About this exercise>
When you reach the line containing "Task: Select the blurred General sidebar item" in the data below, begin returning lines exactly as written, and stop once the line containing "At what coordinates" has been returned.

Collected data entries

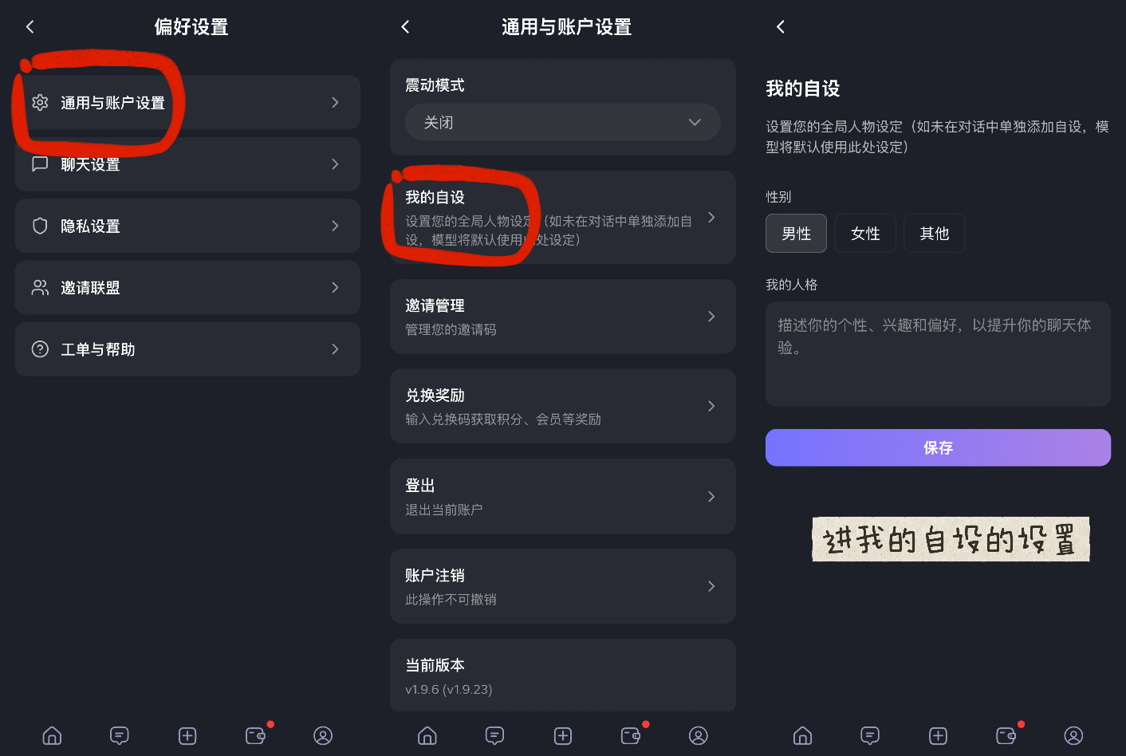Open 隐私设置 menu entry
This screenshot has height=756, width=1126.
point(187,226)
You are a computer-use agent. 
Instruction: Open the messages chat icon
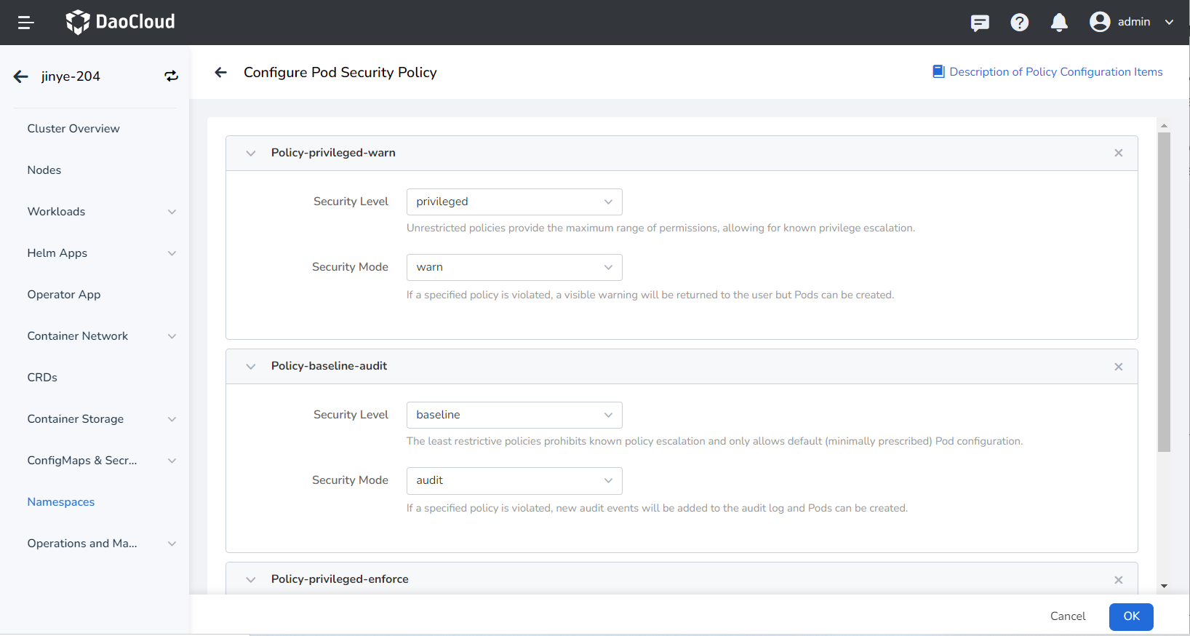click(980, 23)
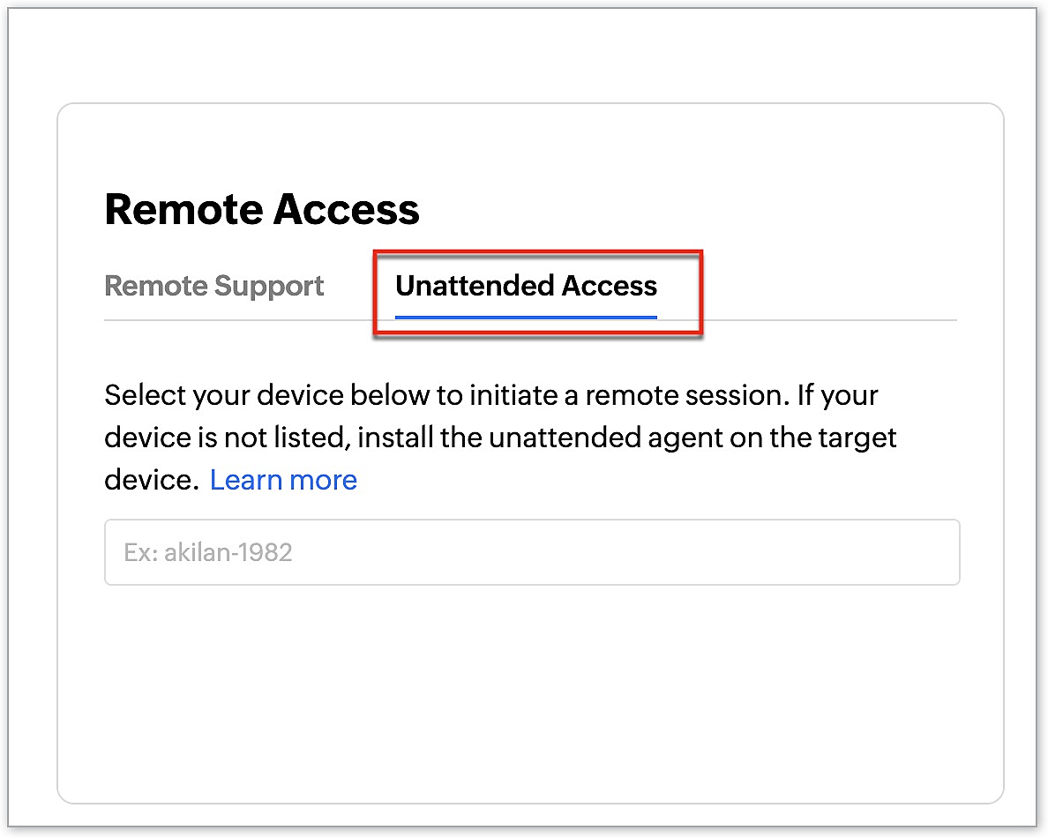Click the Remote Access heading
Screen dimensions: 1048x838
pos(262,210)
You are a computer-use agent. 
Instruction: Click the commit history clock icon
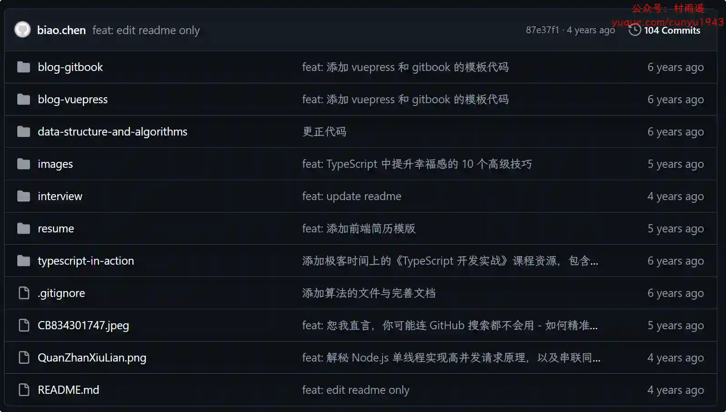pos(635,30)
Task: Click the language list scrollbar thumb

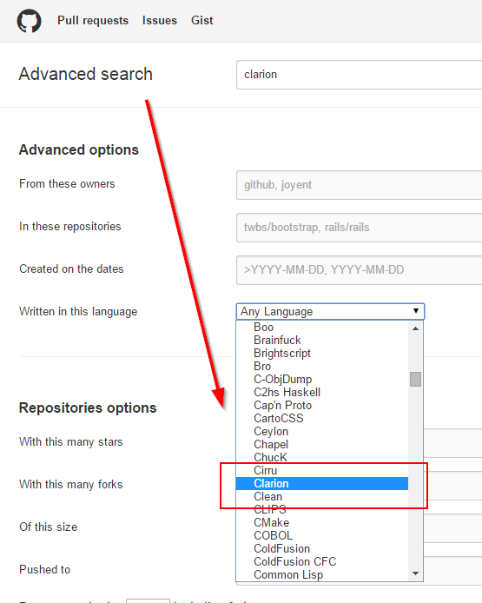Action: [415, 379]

---

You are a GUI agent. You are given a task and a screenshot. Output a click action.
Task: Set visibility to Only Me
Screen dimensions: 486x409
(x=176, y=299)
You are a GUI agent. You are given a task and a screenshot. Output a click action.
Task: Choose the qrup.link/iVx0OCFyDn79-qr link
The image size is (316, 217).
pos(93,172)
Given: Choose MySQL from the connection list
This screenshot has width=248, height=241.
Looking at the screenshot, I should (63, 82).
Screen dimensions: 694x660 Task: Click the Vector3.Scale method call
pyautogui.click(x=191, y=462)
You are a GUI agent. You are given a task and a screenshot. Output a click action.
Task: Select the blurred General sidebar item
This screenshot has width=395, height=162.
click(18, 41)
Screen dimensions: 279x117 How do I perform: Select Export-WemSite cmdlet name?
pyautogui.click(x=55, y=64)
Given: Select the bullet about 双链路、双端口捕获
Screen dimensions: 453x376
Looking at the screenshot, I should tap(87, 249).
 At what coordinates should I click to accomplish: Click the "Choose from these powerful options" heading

Task result>
Task: Select the blurred General sidebar item
This screenshot has width=395, height=162.
click(18, 41)
Screen dimensions: 279x117 How do I perform: Select Export-WemSite cmdlet name?
pyautogui.click(x=55, y=64)
Given: Select the bullet about 双链路、双端口捕获
Screen dimensions: 453x376
Looking at the screenshot, I should tap(87, 249).
 At what coordinates should I click to accomplish: Click the "Choose from these powerful options" heading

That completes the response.